Entrambi sono dei virtuosi della comunicazione, a proprio agio tanto in televisione quanto nelle occasioni pubbliche o sui social network: sono dei leader pienamente in sintonia con la democrazia del pubblico. Si mostrano determinati, decisi ad agire, risoluti, a volte rudi e persino un po’ autoritari, ma in linea con l’aspirazione di molti loro connazionali di disporre di un capitano che indichi loro la rotta. Entrambi appaiono svincolati dalle ideologie e pronti a spiazzare la propria parte politica per lanciare riforme in favore delle imprese, del lavoro e del potere di acquisto dei salari più bassi. Intendono inoltre ridurre la spesa pubblica agendo sui costi della politica. Entrambi si scontrano con resistenze all’interno del loro partito e della loro maggioranza parlamentare, che contano di aggirare, tuttavia, facendo leva sulla popolarità di cui godono nell’opinione pubblica. Entrambi, infine, hanno la singolare capacità di attirare la simpatia degli elettori di orientamento diverso dal loro.

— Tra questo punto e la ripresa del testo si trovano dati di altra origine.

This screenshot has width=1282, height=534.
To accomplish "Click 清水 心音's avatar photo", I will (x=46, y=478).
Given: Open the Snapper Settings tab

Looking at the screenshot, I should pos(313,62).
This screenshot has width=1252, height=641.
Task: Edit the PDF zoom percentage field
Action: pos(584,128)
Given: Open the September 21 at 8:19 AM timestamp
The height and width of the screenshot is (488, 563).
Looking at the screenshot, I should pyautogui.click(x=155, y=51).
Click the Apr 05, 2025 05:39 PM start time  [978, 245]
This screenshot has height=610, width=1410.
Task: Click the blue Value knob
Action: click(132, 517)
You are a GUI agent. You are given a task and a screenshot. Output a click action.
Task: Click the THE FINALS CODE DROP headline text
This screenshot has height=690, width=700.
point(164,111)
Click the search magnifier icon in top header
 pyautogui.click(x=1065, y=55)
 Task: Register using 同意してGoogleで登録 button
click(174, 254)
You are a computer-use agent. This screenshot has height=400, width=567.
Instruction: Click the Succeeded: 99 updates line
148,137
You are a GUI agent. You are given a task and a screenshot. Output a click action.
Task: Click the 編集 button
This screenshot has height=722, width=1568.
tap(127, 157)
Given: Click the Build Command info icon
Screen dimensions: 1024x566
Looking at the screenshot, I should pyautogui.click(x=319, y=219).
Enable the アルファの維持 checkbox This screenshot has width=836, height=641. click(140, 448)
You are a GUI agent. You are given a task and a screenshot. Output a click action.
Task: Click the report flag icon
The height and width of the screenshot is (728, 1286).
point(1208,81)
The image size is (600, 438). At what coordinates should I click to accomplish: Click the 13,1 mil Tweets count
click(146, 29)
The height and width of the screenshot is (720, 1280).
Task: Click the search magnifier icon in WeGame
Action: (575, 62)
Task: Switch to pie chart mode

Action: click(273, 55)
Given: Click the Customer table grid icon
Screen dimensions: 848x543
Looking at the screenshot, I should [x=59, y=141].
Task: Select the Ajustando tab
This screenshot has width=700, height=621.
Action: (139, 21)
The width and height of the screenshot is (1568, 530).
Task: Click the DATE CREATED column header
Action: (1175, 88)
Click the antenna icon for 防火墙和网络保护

Ma le differenze sono altrettanto numerose delle affinità. Renzi, di dieci anni più giovane di Valls, proviene dalla cultura democristiana, mentre Valls è un socialista. Il presidente del Consiglio italiano è riuscito a neutralizzare, e poi, in parte, a strumentalizzare il Pd per la sua propria gloria - benché il processo sia ancora lontano dal concludersi. Il primo ministro francese, invece, è decisamente in minoranza nel suo partito. Il Pd ha da tempo realizzato una muta culturale e identitaria che lo ha allontanato dai confini della sinistra classica, nonostante abbia aderito al Partito socialista europeo. Non è il caso del Partito socialista francese, che, certo, si dichiara riformista, ma che continua a fare riferimento a una cultura fortemente ancorata a sinistra e resta intimidito dalla pressione della "sinistra della sinistra". Renzi non esita a stringere un patto con Silvio Berlusconi per poter intraprendere la riforma della legge elettorale e altre riforme istituzionali che non sono di attualità in Francia; inoltre ha centralizzato il potere a Palazzo Chigi, mentre Manuel Valls continuerà a sottostare all’autorità del presidente della Repubblica che, benché indebolito, ha sempre, costituzionalmente, un potere considerevole.
Comunque, ognuno a suo modo – più intellettuale per Valls, più pragmatico per Renzi -, entrambi i leader incarnano due voci di una sinistra in via di rinnovamento, desiderosa di adattarsi alle sfide contemporanee.